Todavía el pueblo adorna la tumba de sus difuntos como lo hacían los indios, con la ofrenda floral del cempasúchil, cuya etimología náhuatl es Xóchitl, flor; y cempoalli, veinte, en el sentido de muchas: flor de numerosos pétalos. Son tan teñidamente amarillos que, cuando Dios dijo: Hágase el color amarillo, debió brotar el cempasúchil. No hay otro amarillo ni tan amarillo ni tan bello. De sus virtudes curativas, sus variedades y diversos nombres, escribió el doctor Francisco Hernández, el médico personal de Felipe II, que vino a nuestras tierras por voluntad del rey para estudiar la adelantada medicina de los indios. A nuestra flor de muertos, los franceses llaman “Legión de honor”, porque semeja una dorada condecoración. ¿Podríamos llamarla también Medalla de Oro de las Olimpiadas?
El otro rito funerario de los indios que consistía en poner comida junto a los muertos -la que estos gustaban más en vida-, como sustento para el largo viaje hacia el más allá y como signo de comunión, aún subsiste, sobre todo en el campo, y con sus inevitables variantes.

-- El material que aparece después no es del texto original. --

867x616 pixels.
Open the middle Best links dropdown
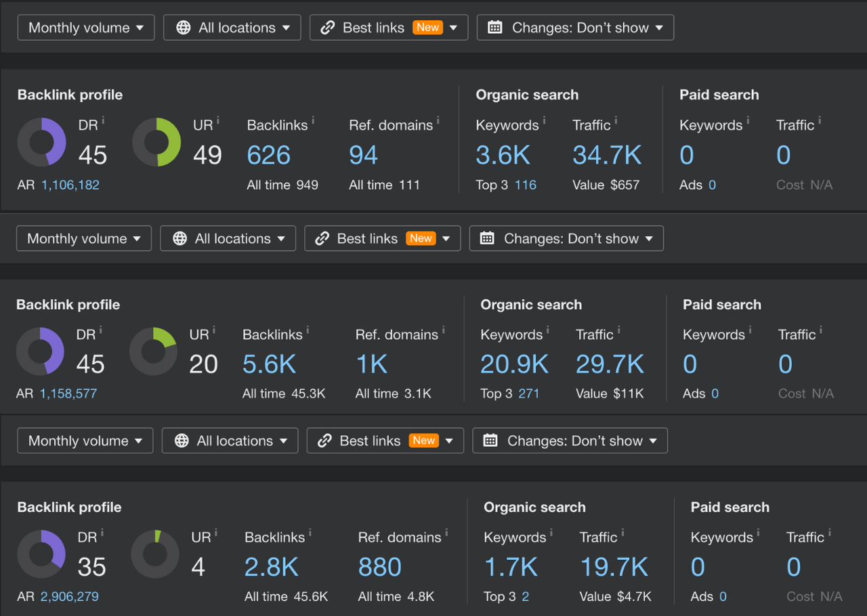pyautogui.click(x=382, y=238)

Ya no se deja la comida sobre las tumbas para que aproveche a los muertos, como los indios creían; sino que ahora la consumen “los vivos” o los visitantes de los panteones que creen estar así en unidad con sus difuntos; otros exhiben los platillos en los altares domésticos. Tamales, mole, compotas, dulces, frutas, un colorido bodegón sobre manteles bordados y entre humos de copal y ceras amarillentas alumbrando acaso algún desvaído retrato del difunto. “El mexicano tiene dos grandes amores, el amor a la muerte y el amor a las flores”, así cantaba Carlos Pellicer.

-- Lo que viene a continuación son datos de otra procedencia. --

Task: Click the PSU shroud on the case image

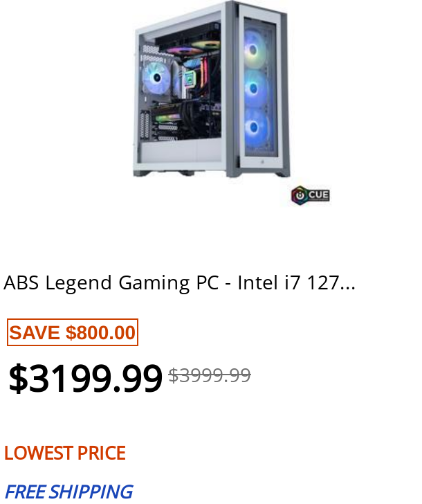Action: [180, 152]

De aquellas ofrendas de comida de los antiguos ritos, encontramos aún en las ciudades, el pan de muertos que suele ser una hogaza redonda sobre la que resaltan las tibias entrecruzadas y se come en familia más por inconsciente tradición que por efectivo recuerdo de los amados difuntos. Las calaveras de azúcar son el otro sucedáneo de las ofrendas comestibles; calaveras adornadas con papelillos de colores que llevan en la frente el nombre del muerto que se quiere recordar.
Solo que el pan de muertos y las calaveras de azúcar son cada año, más feos y más caros. Era tan rico aquel pan de muertos hecho con nata, huevos, leche, pasas y sopeado con un chocolate almendrado y burbujeante.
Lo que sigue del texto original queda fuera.